# What you are asked to do
Every entry below, first to last, should be restated word for word.

________________________

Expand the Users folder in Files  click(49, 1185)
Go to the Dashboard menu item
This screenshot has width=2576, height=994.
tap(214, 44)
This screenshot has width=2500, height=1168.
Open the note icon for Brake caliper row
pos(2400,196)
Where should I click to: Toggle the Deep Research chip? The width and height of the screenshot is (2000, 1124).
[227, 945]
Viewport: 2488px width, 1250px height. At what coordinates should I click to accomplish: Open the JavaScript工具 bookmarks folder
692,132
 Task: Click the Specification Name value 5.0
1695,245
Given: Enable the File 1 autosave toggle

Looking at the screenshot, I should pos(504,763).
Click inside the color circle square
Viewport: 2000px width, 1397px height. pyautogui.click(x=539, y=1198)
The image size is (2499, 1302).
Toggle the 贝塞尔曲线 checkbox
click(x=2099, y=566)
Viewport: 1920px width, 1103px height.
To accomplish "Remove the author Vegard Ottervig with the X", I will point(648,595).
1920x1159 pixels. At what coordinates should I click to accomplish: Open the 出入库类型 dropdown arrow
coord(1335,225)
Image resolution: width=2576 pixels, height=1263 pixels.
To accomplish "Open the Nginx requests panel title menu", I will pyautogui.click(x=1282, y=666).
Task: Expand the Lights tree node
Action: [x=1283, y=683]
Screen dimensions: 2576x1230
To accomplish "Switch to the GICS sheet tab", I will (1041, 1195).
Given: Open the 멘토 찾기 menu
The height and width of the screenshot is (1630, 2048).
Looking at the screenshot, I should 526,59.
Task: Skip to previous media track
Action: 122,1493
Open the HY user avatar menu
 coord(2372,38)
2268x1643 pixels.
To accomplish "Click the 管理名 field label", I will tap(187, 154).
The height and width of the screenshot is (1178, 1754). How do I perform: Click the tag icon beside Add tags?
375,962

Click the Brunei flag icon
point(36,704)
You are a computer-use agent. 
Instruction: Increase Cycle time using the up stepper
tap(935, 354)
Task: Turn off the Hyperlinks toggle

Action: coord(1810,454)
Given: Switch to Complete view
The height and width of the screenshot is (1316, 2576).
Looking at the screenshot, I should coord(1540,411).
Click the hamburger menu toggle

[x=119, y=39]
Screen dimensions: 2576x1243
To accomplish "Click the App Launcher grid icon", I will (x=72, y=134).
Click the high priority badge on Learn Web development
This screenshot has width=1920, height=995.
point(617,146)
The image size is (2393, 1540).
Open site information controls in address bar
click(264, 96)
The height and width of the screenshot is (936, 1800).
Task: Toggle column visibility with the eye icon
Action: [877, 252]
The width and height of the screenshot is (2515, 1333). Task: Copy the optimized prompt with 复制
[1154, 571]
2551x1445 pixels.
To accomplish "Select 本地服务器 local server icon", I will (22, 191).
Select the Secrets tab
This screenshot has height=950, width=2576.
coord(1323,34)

________________________

# Written answer
Expand the Users folder in Files  click(49, 1185)
Go to the Dashboard menu item
This screenshot has width=2576, height=994.
tap(214, 44)
This screenshot has width=2500, height=1168.
Open the note icon for Brake caliper row
pos(2400,196)
Where should I click to: Toggle the Deep Research chip? The width and height of the screenshot is (2000, 1124).
[227, 945]
Viewport: 2488px width, 1250px height. At what coordinates should I click to accomplish: Open the JavaScript工具 bookmarks folder
692,132
 Task: Click the Specification Name value 5.0
1695,245
Given: Enable the File 1 autosave toggle

Looking at the screenshot, I should pos(504,763).
Click inside the color circle square
Viewport: 2000px width, 1397px height. pyautogui.click(x=539, y=1198)
The image size is (2499, 1302).
Toggle the 贝塞尔曲线 checkbox
click(x=2099, y=566)
Viewport: 1920px width, 1103px height.
To accomplish "Remove the author Vegard Ottervig with the X", I will point(648,595).
1920x1159 pixels. At what coordinates should I click to accomplish: Open the 出入库类型 dropdown arrow
coord(1335,225)
Image resolution: width=2576 pixels, height=1263 pixels.
To accomplish "Open the Nginx requests panel title menu", I will pyautogui.click(x=1282, y=666).
Task: Expand the Lights tree node
Action: [x=1283, y=683]
Screen dimensions: 2576x1230
To accomplish "Switch to the GICS sheet tab", I will (1041, 1195).
Given: Open the 멘토 찾기 menu
The height and width of the screenshot is (1630, 2048).
Looking at the screenshot, I should 526,59.
Task: Skip to previous media track
Action: 122,1493
Open the HY user avatar menu
 coord(2372,38)
2268x1643 pixels.
To accomplish "Click the 管理名 field label", I will tap(187, 154).
The height and width of the screenshot is (1178, 1754). How do I perform: Click the tag icon beside Add tags?
375,962

Click the Brunei flag icon
point(36,704)
You are a computer-use agent. 
Instruction: Increase Cycle time using the up stepper
tap(935, 354)
Task: Turn off the Hyperlinks toggle

Action: coord(1810,454)
Given: Switch to Complete view
The height and width of the screenshot is (1316, 2576).
Looking at the screenshot, I should coord(1540,411).
Click the hamburger menu toggle

[x=119, y=39]
Screen dimensions: 2576x1243
To accomplish "Click the App Launcher grid icon", I will (x=72, y=134).
Click the high priority badge on Learn Web development
This screenshot has width=1920, height=995.
point(617,146)
The image size is (2393, 1540).
Open site information controls in address bar
click(264, 96)
The height and width of the screenshot is (936, 1800).
Task: Toggle column visibility with the eye icon
Action: [877, 252]
The width and height of the screenshot is (2515, 1333). Task: Copy the optimized prompt with 复制
[1154, 571]
2551x1445 pixels.
To accomplish "Select 本地服务器 local server icon", I will (22, 191).
Select the Secrets tab
This screenshot has height=950, width=2576.
coord(1323,34)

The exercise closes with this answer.